3) Milstein Properties borrowed $749 million from Brookfield Real Estate Finance Fund for it’s office building at 335 Madison Avenue near Grand Central. The deal was arranged by AKS Capital Partners’ Aaron Appel, Jonathan Schwartz, Keith Kurland, Adam Schwartz and Michael Diaz. Brookfield in a 2017 prospectus for the fund said the fund planned to hold on to the mezzanine portion of a loan and sell the senior debt, which in this case was $650 million, which Citigroup and Morgan Stanley purchased. The prior debt had been provided by the Bank of China. This was the Brookfield fund’s second loan in two months. The prior loan was for $100 million in senior debt provided to Somerset Partners and Meadow Partners for a Midtown East office building.
4) Vornado Realty Trust obtained a loan from JPMorgan Chase Bank totaling $575 million for 2 Penn Plaza, the 1.6 million square foot office tower above Penn Station.
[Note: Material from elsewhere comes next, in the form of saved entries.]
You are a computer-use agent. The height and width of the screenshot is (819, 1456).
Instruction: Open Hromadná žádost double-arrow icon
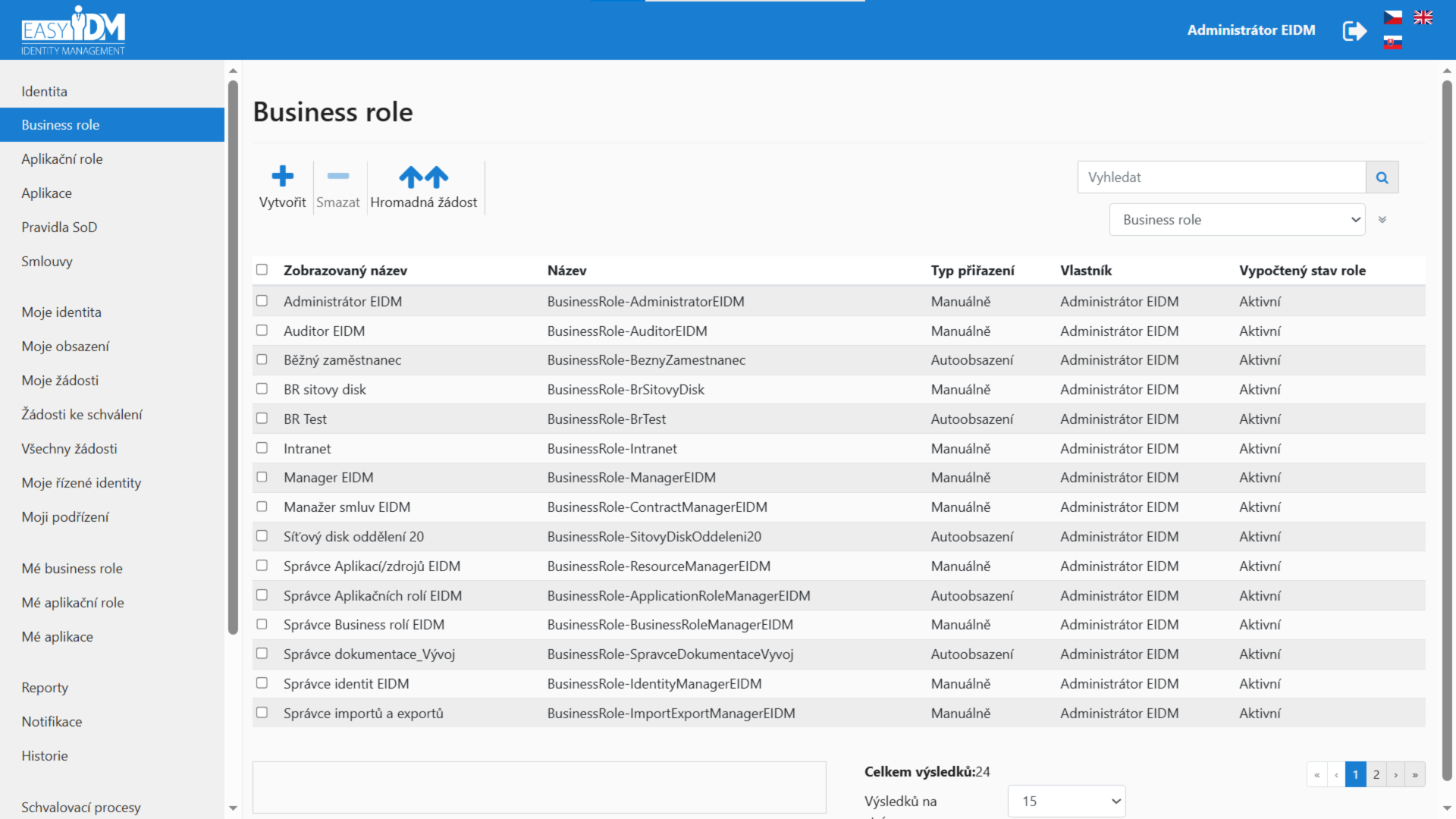tap(424, 177)
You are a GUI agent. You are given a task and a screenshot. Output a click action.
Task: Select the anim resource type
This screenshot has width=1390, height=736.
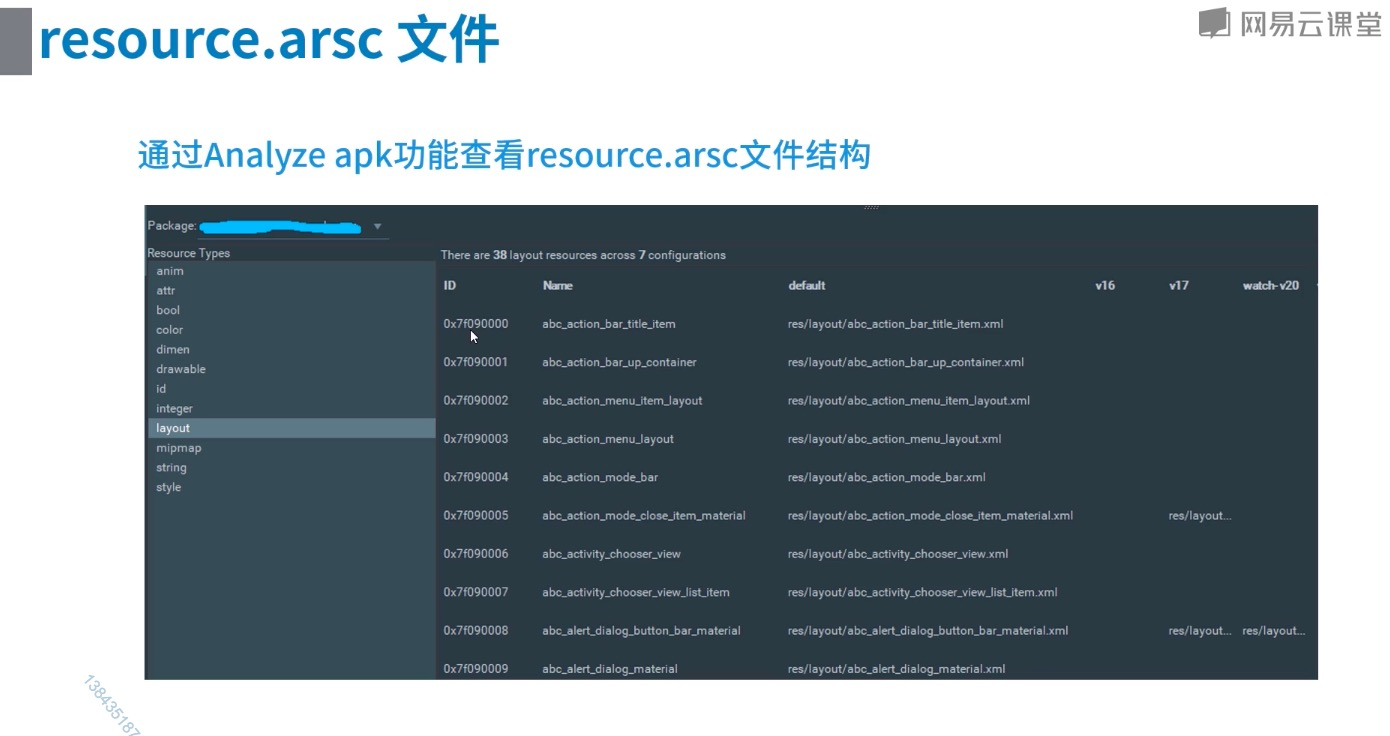click(x=170, y=270)
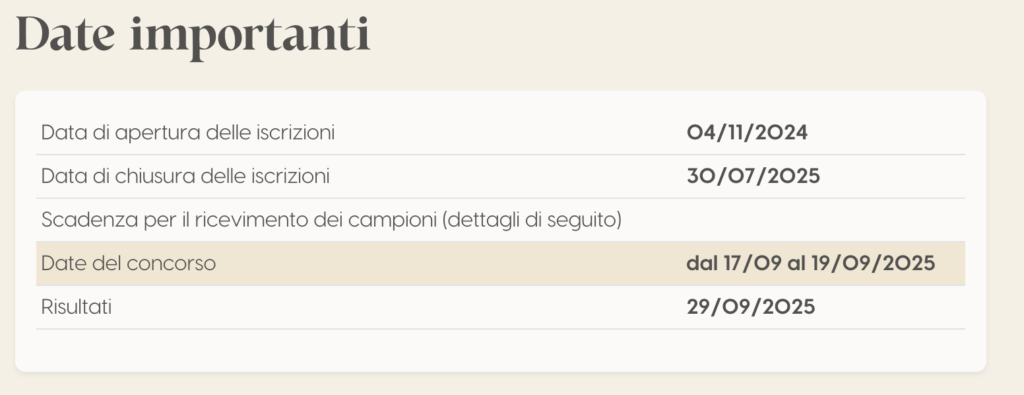1024x395 pixels.
Task: Select the "Risultati" row label
Action: (x=76, y=307)
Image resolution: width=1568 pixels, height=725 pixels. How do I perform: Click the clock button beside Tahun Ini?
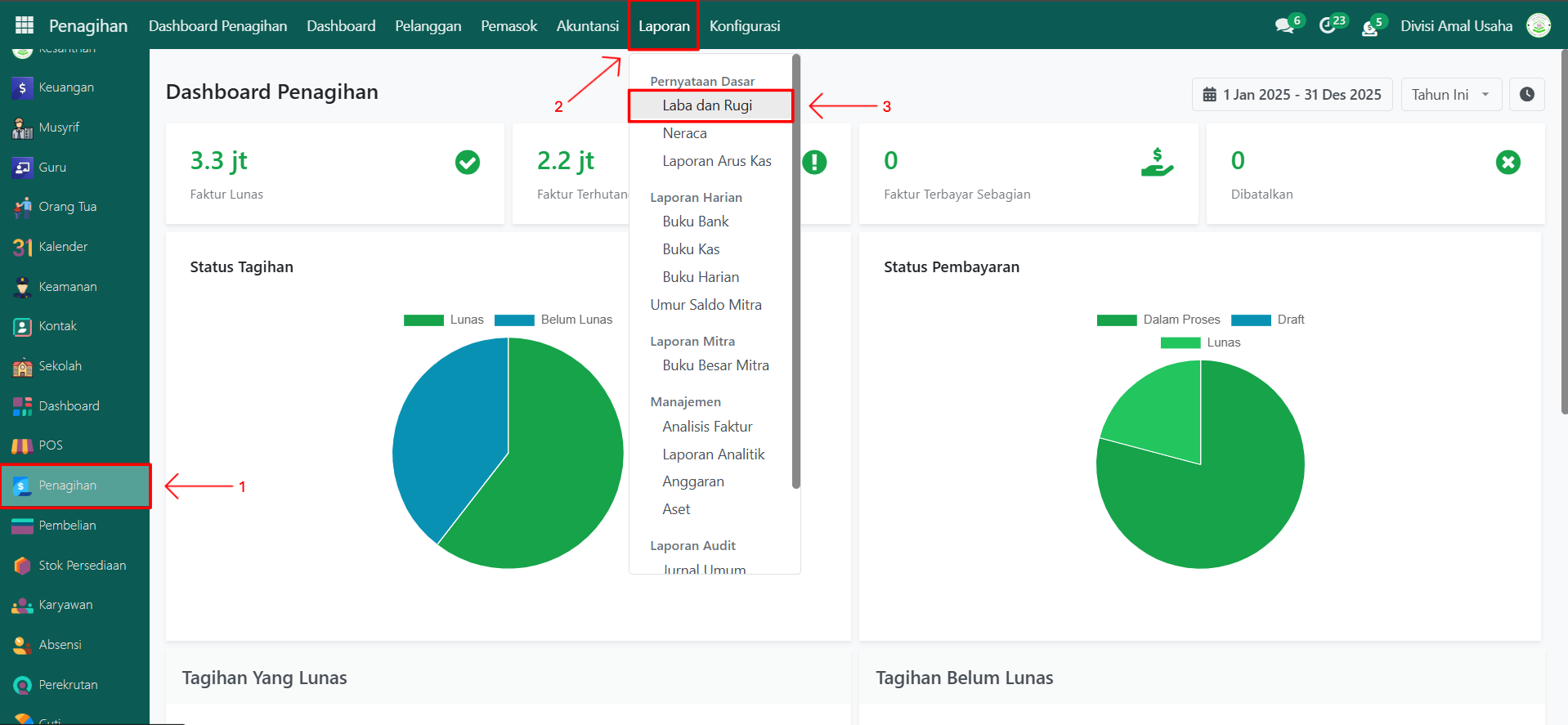pos(1526,95)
The loan was at the same debt level as the loan issued by HSBC in 2014. The building is expected to be rehabilitated along with 1 Penn Plaza into a 4.4 million square foot complex.
5) Extell Development obtained a $515.5 million condo inventory loan (which has a maximum value of $535.5 million) from Blackstone Group for One Manhattan Square in the Lower East Side. Blackstone has lent to several projects this year, including $57 million for the the 31-unit residential project H.I.G. Realty Partners is developing at 1 Beekman Street; and $540 million provided for the repositioning of Deerfield’s redevelopment of 251 Park Avenue South. Blackstone is lending in partnership with LoanCore.